What does Spring Break mean to the prof who's on sabbatical?
It means there's no point in going to campus because everyone I'd like to see is either off gallivanting somewhere interesting or, more likely, hunkering down at home with a pile of midterms to grade. I'm tempted to call them all up and sing the "I'm on sabbatical and you're not!" song, but that would be wrong.
So don't even think about it.
Maybe I'll just stand outside their windows and hum it softly.
For the sabbaticaler (sabbaticalizer? sabbaticalitioner? sabbaticationist?), Spring Break resembles the rest of the semester, only lonelier because of the aforementioned absent colleagues. I could just stay home and continue working on my research project, which, frankly, has gotten a little unwieldy. It's time to close the books on reading and note-taking and start doing some serious writing.

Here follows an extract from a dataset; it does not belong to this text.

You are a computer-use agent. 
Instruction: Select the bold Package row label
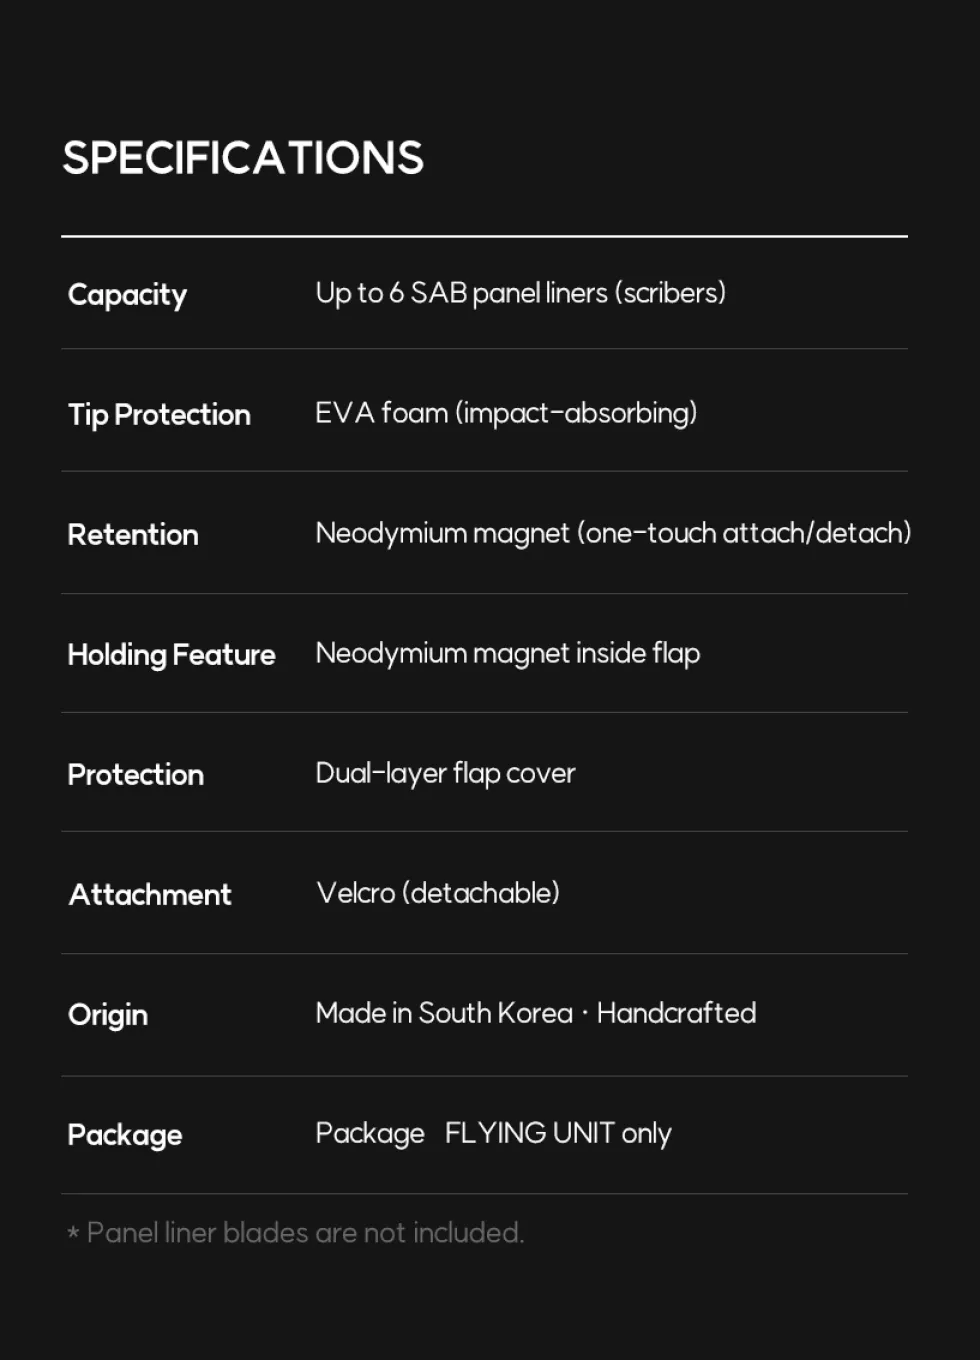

First, though, I think I'll take a break. Tomorrow I'll drive up to my daughter and son-in-law's house to spend a few days helping my daughter celebrate her grad-school Spring Break, although I wish I'd reminded her earlier that the word "Break" is strictly metaphorical and does not mandate the breaking of limbs or the spraining of ankles. Can a musical grad student go canoeing on crutches? We're about to find out!
If nothing else, we can spend some time writing new verses to the "I'm on sabbatical and you're not!" song. One of these days I may even get the courage to sing it.